禁止のことが多いからですが、何となく遠慮します(しないこともあります)。
鳥居の柱……だったかな……もあるのですが、絡みついているのは百足さん。
当山は崑崙山、寳満寺、大乗坊と号し、もとは四天王寺東北方、牛崎と云う所に有り寳満寺三十七院坊の一寺として、四天王寺守護寺院の一端を担って居りました。

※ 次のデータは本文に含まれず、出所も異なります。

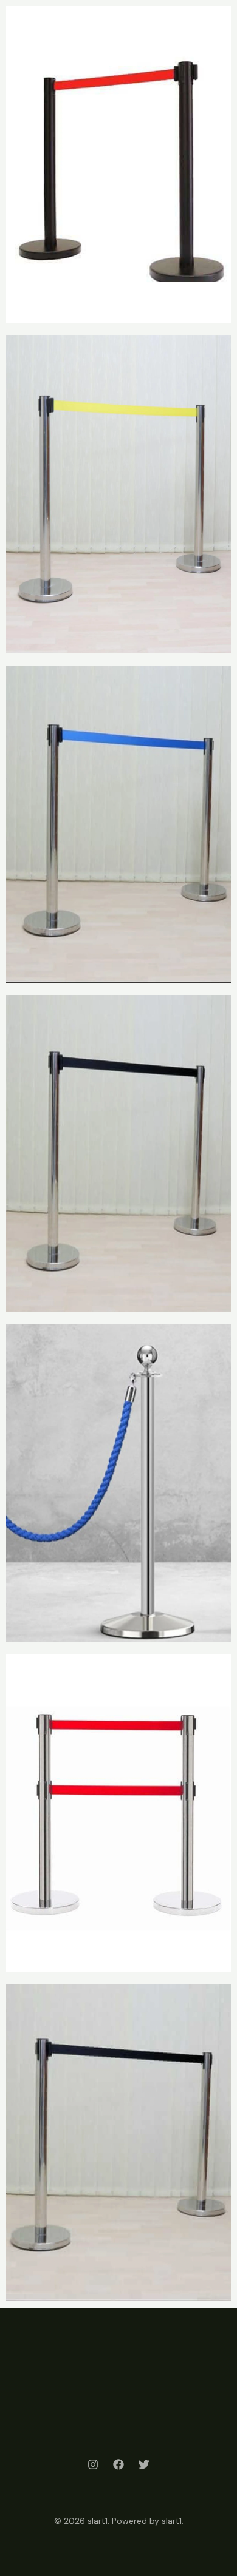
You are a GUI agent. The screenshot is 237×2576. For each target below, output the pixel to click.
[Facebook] (118, 2464)
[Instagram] (93, 2464)
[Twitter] (144, 2464)
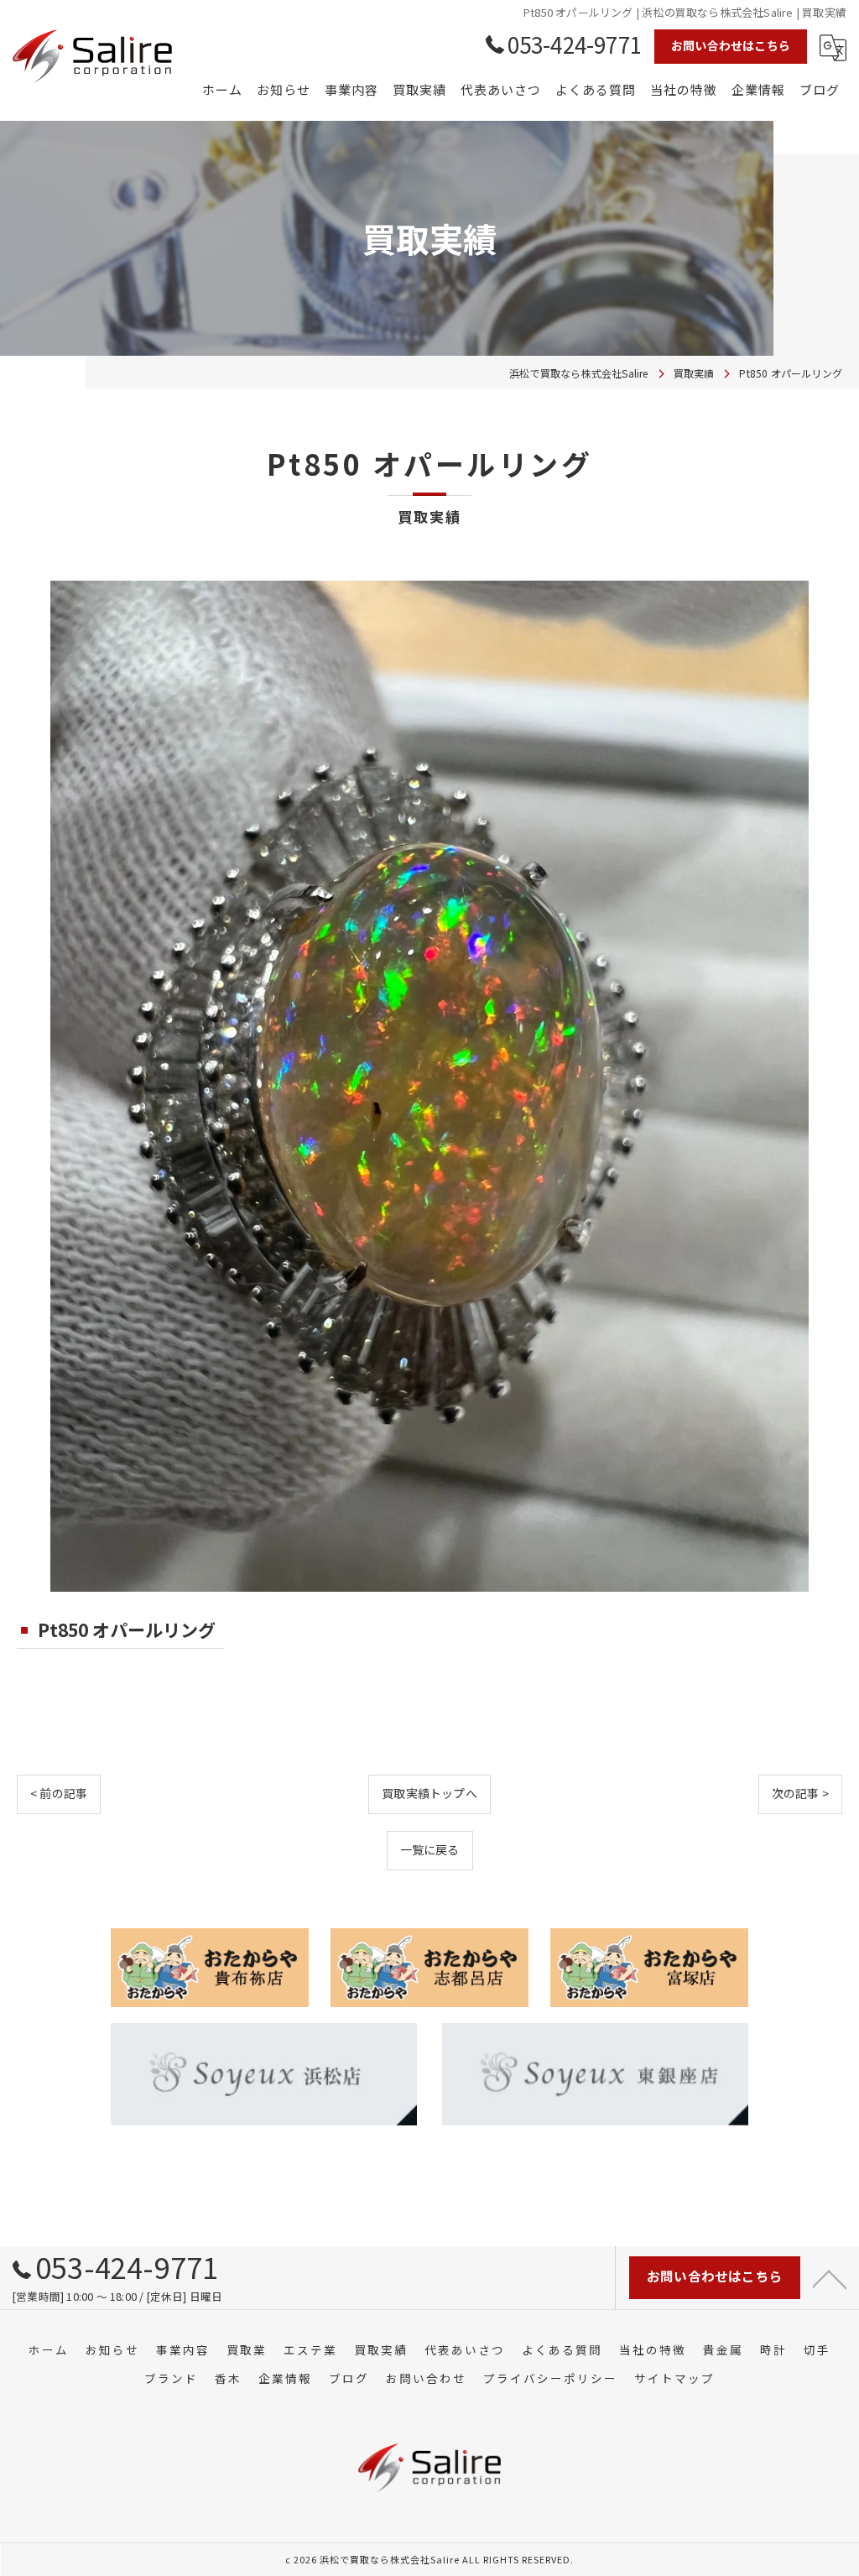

天文、天正の頃織田信長の石山本願寺攻め合戦の巻き添えにて再三兵火にかかりし為、その一坊たりし大乗坊の当時の住職、秀言律師が本尊毘沙門天の佛頭を奉じて、難波村名呉街(現在の日本橋筋)に逃れ草庵を起て、大乗坊のみ再興されました。宝暦年間第六世住職宝及律師の時代に、備前の国、池田侯の帰依により大いに興隆し、灰屋善兵衛その他船場島ノ内の商店主の帰依により、境内地の拡大その他整備も整いて更に、堂島の米問屋二川家の帰依寄進により寺勢大いにあがり、摂津名所図会等に浪速名所の一つとして長町毘沙門天堂の名があげられ、数少ない浪速の毘沙門天として信仰されて来ました。明治に年号が変わるまで、境内千坪、寺領域外周一里を有して居りました。又、浪速の富籤の発行勧進寺院として賑わって居りました。
(略)」
全景。
秘仏っぽい写真が載っていましたよ。
御朱印はあるっぽいですね……浪速の「七福神」の一つなのかな……。
さて。
◯こちら===>>>
大阪府学務部 編『大阪府史蹟名勝天然記念物』第5冊,大阪府学務部,昭和6. 国立国会図書館デジタルコレクション
大阪府史蹟名勝天然記念物 第5冊 - 国立国会図書館デジタルコレクション
(参照 2024-01-17)
↑『大阪府史蹟名勝天然記念物』という書物があったので、こちらから(引用にあたって旧字をあらためた箇所あり/判読不能文字は■に置き替える)。
p49です。
「大乗坊
此寺、元は天王寺牛が崎(所在不明)にありし崑崙川寳満寺の子院にして新坊と称したり。天正の頃兵燹にかかりしかば寺僧秀言本尊を奉じて各地に流寓し、遂に難波(地点不明)に住したり。文禄の交、法及律師(或は勝慶律師)灰屋善兵衛なるものの別荘を寺とし、現在のところに移せり。後五代にして明和年間に至り圓點律師あり。二條家の猶子となりし関係より此寺に下り藤の紋章を用ゆ。之れより寺運漸く盛んに堂宇竝び建てり。然るに先の灰屋は家運漸く衰運に向ひしかば、寺運の隆盛なるを見之れを自家のものとなさんとし、寺運亦振はずなれり。萬延の頃正道律師の時、今の大阪の商人二川家の援けにより全く寺院を買収し、灰屋の手を離れたり。爾来堂宇の修繕増築等漸く成り、寺運亦興隆せり。以上の修築は明治三十年に至り漸く完成せり。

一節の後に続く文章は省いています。